No he leído la novela de Stephen King. No sé si será tan aterradora, o si, sostiene el mismo tono paródico. Porque no bromeen más conmigo y reconozcamos que Eso es más que terror. Por no decir que Eso es otra cosa.
It posee los estereotipos del cine para adolescentes. El Club de los Perdedores (¿podría llamarse de otra manera?) está integrado por marginados, víctimas del bullyng: el freak, el nerd, la chica rebelde, y bla, bla, bla… A eso agréguenle pizcas de miedo por aquí y por allá y ya tienen un éxito del terror adolescente.
El payaso Pennywise recuerda tanto al Guasón de Batman, que durante dos horas esperé la llamada del murciélago en el cielo. Y como recuerda al Guasón, pues no podía faltar Tim Burton. La casa de Neibolt Street tiene que haberla diseñado él. Así como la aparición fantasma de Stan debió salir de una de sus películas.
Por no decir, aunque lo digo. Que si Billy no se parece a Harry Potter, y Beverly a Hermione, no sé quién más puedan ser. Este Club de Perdedores bien pueden estudiar en Hogwarts, y atacar con varitas mágicas en vez de verjas afiladas.
It es pop. Tan pop que regresan los ´80. Y no solo en los adolescentes que, como los chicos de la película, ahora usan medias largas con zapatillas y shorts. En el cine de Derry el filme en cartelera es Pesadilla en Elm Street, un clásico del terror ochentero. Regresan los ´80, y no sé si It es E.T. pero esa pandilla, en cualquier momento sale volando con sus bicicletas.
It ocurre en la oscuridad, que se parece a la noche pero no es igual. No trata de demonios, posesiones o asesinos en serie. It trata de algo extraterreno (o extraterrestre), que asume la forma de nuestros peores miedos. Todo lo que no queremos compartir. Lo que no queremos que la gente jamás sepa sobre nosotros, Eso lo hace público. It es una fábula, que sin tanta aventura, huida y pedaleo, se resume en “enfréntate a tus miedos, si no les temes, no pueden hacerte daño”.
La película es un pastiche increíble:
- Es una película romántica.
- Es una película de iniciación.
- Es una película cómica.
- Es una película sobre la amistad.
- Es una película de acción.
- Es una película histórica.
- Es una película de Tim Burton.
- Es una película de fantasía.
Todo a la vez, pero ¿cómo, diablos, lo logra?
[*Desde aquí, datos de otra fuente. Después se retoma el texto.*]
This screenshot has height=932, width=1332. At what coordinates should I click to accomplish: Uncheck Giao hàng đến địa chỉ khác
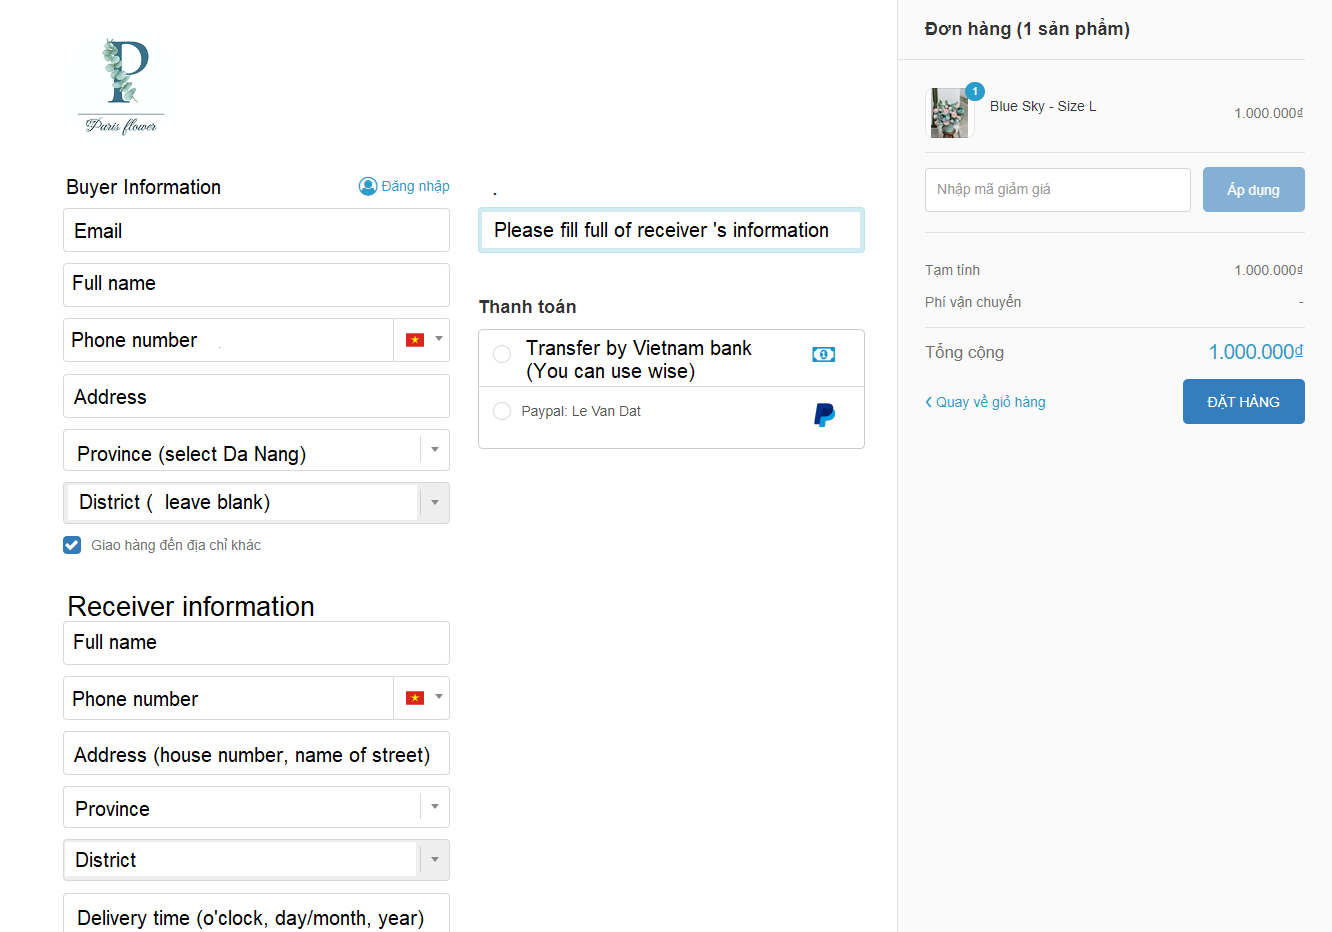pos(72,545)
Busquen la secuencia en que aparece un libro llamado The Frog Prince (El príncipe rana) en la habitación de Beverly. Luego esperen las escenas finales de la pandilla en el pozo, y el gordo Ben besando a la chica para traerla de regreso al mundo de los vivos. ¿Previsible? ¡No!
Aunque no sé si Beverly vio en la boca de Pennywise la luz al final del túnel o la secuela de It en los próximos años.
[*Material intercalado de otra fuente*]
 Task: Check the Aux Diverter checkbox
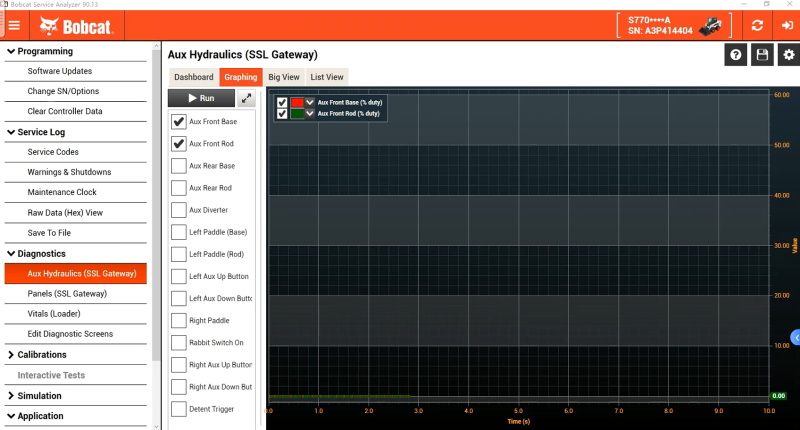coord(179,210)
Con It fueron tantas las veces que reí, como las que tuve miedo. Esperé que fuese Georgie a quien mataba Billy cuando le ponía la pistola del matadero en la frente. Si eso hubiese pasado, ahí si me los tomaba en serio. Porque la escena inicial con Georgie ante la alcantarilla, y Pennywise (que en buen cubano, debería llamarse “Boca de Jaiba”) mordiéndole un brazo, amerita pararse y romper, desaforado y lloroso, a aplaudir, o a huir. Pero Georgie transformándose en Pennywise es taaaaaaan previsible que aburre.
En el otro extremo: ante el grito de “Te mataré” del enfermizo Eddie, justo después de ser vomitado en pleno rostro (y aquí piensen que este Pennywise bien podía haber necesitado a El exorcista) solo pude reír.
It es la parodia del terror. Es un simulacro de una película de terror. It es, en realidad, una película para niños, que se transmite a las diez de la mañana en la Tanda del Sábado. Aunque esa hace 27 años no exista.